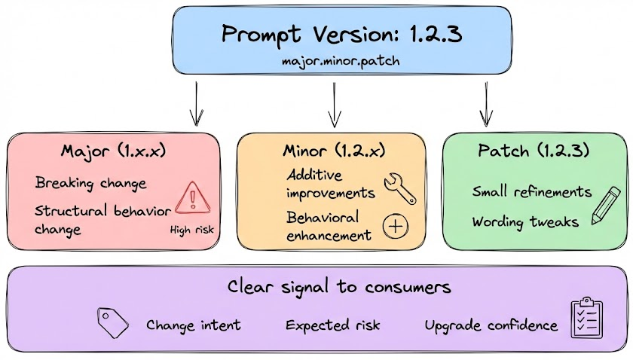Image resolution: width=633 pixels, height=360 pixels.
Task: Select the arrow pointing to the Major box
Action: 196,103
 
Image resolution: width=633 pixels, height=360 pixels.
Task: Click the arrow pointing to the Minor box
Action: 334,103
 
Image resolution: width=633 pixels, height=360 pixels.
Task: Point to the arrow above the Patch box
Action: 486,103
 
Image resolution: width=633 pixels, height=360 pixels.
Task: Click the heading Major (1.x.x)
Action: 113,151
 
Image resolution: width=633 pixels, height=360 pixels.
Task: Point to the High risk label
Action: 193,230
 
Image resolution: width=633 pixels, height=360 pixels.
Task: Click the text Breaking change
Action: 90,183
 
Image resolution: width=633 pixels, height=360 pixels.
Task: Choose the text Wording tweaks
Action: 526,222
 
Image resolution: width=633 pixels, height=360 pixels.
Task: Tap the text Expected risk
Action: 333,325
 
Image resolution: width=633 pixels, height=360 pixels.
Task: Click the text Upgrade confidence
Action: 491,325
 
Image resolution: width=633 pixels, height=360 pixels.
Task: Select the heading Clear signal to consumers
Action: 339,287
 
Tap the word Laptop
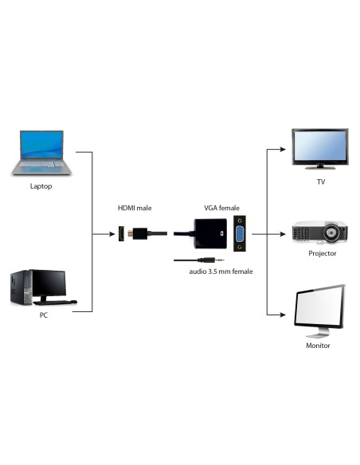[41, 186]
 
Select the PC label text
[44, 315]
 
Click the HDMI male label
[135, 208]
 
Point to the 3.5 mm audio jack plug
[216, 259]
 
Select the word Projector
[322, 253]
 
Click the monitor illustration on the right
[320, 312]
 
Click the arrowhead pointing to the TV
[282, 148]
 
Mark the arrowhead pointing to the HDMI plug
[112, 235]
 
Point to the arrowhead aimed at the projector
[282, 235]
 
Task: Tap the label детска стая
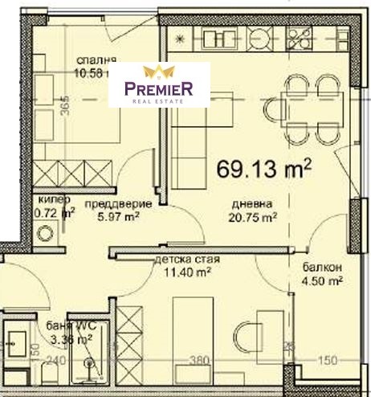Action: coord(186,260)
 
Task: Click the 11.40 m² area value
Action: coord(186,273)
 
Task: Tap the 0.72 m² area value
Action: coord(55,214)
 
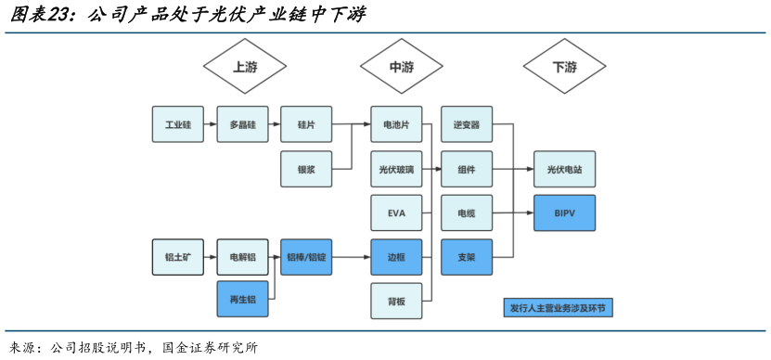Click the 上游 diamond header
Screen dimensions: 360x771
tap(244, 67)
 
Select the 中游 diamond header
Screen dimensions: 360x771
tap(401, 67)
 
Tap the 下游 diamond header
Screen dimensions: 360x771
tap(563, 67)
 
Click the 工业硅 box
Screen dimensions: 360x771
tap(177, 124)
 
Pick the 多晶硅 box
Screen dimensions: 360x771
tap(242, 124)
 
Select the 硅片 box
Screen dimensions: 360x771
tap(305, 124)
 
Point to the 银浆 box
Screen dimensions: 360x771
tap(305, 170)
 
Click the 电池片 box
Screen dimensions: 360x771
tap(396, 124)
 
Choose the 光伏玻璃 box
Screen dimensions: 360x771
tap(396, 170)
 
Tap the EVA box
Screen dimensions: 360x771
tap(396, 213)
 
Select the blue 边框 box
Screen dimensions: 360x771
tap(396, 257)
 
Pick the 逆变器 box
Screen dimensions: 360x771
tap(466, 124)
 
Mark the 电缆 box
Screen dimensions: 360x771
tap(466, 213)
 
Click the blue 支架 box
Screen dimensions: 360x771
tap(466, 257)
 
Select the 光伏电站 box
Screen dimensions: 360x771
tap(564, 170)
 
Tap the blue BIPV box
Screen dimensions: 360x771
tap(564, 213)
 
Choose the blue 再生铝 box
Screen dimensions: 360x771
tap(242, 299)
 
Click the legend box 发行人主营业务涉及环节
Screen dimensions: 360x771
tap(562, 307)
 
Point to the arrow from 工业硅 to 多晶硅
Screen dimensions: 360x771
tap(210, 124)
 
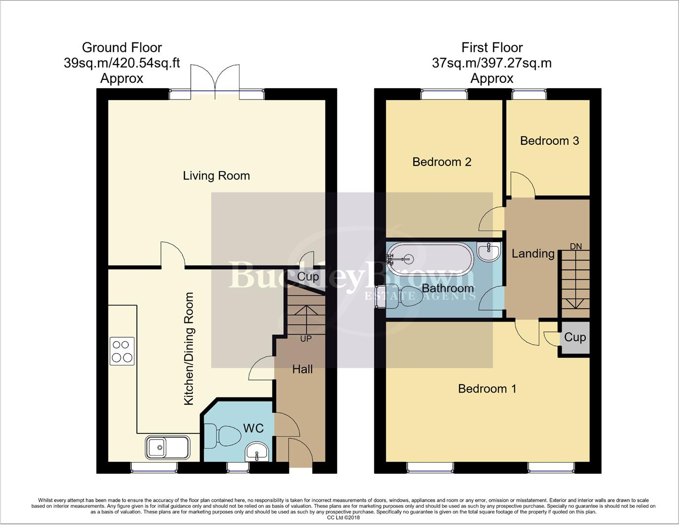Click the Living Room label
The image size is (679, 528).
(216, 176)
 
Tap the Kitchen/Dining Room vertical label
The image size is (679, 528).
(189, 349)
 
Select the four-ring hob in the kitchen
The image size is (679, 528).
(122, 351)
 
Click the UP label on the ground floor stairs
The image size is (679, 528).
(306, 339)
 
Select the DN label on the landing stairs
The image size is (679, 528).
(575, 246)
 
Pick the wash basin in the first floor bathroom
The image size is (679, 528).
(489, 252)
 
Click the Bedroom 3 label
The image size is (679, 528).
(549, 141)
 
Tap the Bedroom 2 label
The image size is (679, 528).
(442, 162)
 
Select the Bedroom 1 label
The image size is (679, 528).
(487, 389)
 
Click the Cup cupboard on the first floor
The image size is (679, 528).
(574, 337)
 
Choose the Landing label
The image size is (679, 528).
(533, 254)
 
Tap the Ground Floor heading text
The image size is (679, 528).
(122, 47)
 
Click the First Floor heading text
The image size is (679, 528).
(492, 47)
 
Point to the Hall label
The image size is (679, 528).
(302, 369)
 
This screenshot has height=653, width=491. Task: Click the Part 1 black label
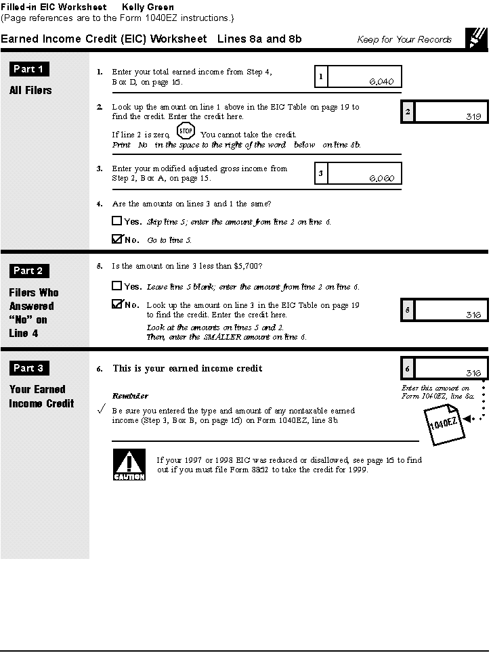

» **DO THIS**
Rewrite the material above with each "arrowhead" changed to "arrow tip" and everything else unchanged. Leave the pictures out.

» **REPLY**
Image resolution: width=633 pixels, height=360 pixels.
Task: Select the arrow pointing to the Major box
Action: 196,103
 
Image resolution: width=633 pixels, height=360 pixels.
Task: Click the arrow pointing to the Minor box
Action: 334,103
 
Image resolution: width=633 pixels, height=360 pixels.
Task: Point to the arrow above the Patch box
Action: 486,103
 
Image resolution: width=633 pixels, height=360 pixels.
Task: Click the heading Major (1.x.x)
Action: 113,151
 
Image resolution: width=633 pixels, height=360 pixels.
Task: Point to the High risk label
Action: 193,230
 
Image resolution: width=633 pixels, height=360 pixels.
Task: Click the text Breaking change
Action: 90,183
 
Image resolution: width=633 pixels, height=360 pixels.
Task: Choose the text Wording tweaks
Action: 526,222
 
Image resolution: width=633 pixels, height=360 pixels.
Task: Tap the text Expected risk
Action: 333,325
 
Image resolution: width=633 pixels, height=360 pixels.
Task: Click the text Upgrade confidence
Action: 491,325
 
Image resolution: width=633 pixels, height=360 pixels.
Task: Select the heading Clear signal to consumers
Action: 339,287
 
Tap the word Laptop
[41, 186]
 
Select the PC label text
[44, 315]
 
Click the HDMI male label
[135, 208]
 
Point to the 3.5 mm audio jack plug
[216, 259]
 
Select the word Projector
[322, 253]
 
Click the monitor illustration on the right
[320, 312]
 
Click the arrow tip pointing to the TV
[282, 148]
 
Mark the arrow tip pointing to the HDMI plug
[112, 235]
 
Point to the arrow tip aimed at the projector
[282, 235]
 
Task: Tap the label детска стая
Action: coord(186,260)
 
Task: Click the 11.40 m² area value
Action: coord(186,273)
 
Task: Tap the 0.72 m² area value
Action: coord(55,214)
 
Click the 上游 diamond header
Screen dimensions: 360x771
tap(244, 67)
 
Select the 中游 diamond header
Screen dimensions: 360x771
tap(401, 67)
 
Tap the 下游 diamond header
Screen dimensions: 360x771
tap(563, 67)
 
Click the 工业硅 box
Screen dimensions: 360x771
tap(177, 124)
 
Pick the 多晶硅 box
Screen dimensions: 360x771
tap(242, 124)
 
Select the 硅片 box
Screen dimensions: 360x771
tap(305, 124)
 
Point to the 银浆 box
Screen dimensions: 360x771
tap(305, 170)
 
Click the 电池片 box
Screen dimensions: 360x771
tap(396, 124)
 
Choose the 光伏玻璃 box
Screen dimensions: 360x771
tap(396, 170)
 
Tap the EVA box
Screen dimensions: 360x771
tap(396, 213)
 
Select the blue 边框 box
Screen dimensions: 360x771
tap(396, 257)
 
Pick the 逆变器 box
Screen dimensions: 360x771
tap(466, 124)
 
Mark the 电缆 box
Screen dimensions: 360x771
tap(466, 213)
 
Click the blue 支架 box
Screen dimensions: 360x771
tap(466, 257)
 
Select the 光伏电站 box
Screen dimensions: 360x771
tap(564, 170)
 
Tap the blue BIPV box
Screen dimensions: 360x771
tap(564, 213)
 
Choose the blue 再生铝 box
Screen dimensions: 360x771
tap(242, 299)
 
Click the legend box 发行人主营业务涉及环节
Screen dimensions: 360x771
tap(562, 307)
 
Point to the arrow from 工业硅 to 多晶硅
Screen dimensions: 360x771
tap(210, 124)
 
Click the Living Room label
The image size is (679, 528).
(216, 176)
 
Tap the Kitchen/Dining Room vertical label
The image size is (679, 528).
(189, 349)
 
Select the four-ring hob in the kitchen
The image size is (679, 528).
(122, 351)
 
Click the UP label on the ground floor stairs
The image size is (679, 528).
(306, 339)
 
Select the DN label on the landing stairs
The image size is (679, 528).
(575, 246)
 
Pick the wash basin in the first floor bathroom
The image size is (679, 528).
(489, 252)
 
Click the Bedroom 3 label
The image size is (679, 528).
(549, 141)
 
Tap the Bedroom 2 label
The image size is (679, 528).
(442, 162)
 
Select the Bedroom 1 label
The image size is (679, 528).
(487, 389)
 
Click the Cup cupboard on the first floor
The image size is (679, 528).
(574, 337)
 
Choose the Landing label
The image size is (679, 528).
(533, 254)
 
Tap the Ground Floor heading text
The image size is (679, 528).
(122, 47)
 
Click the First Floor heading text
The image size is (679, 528).
(492, 47)
 
Point to the Hall label
The image size is (679, 528).
(302, 369)
 
This screenshot has height=653, width=491. Task: Click the Part 1 black label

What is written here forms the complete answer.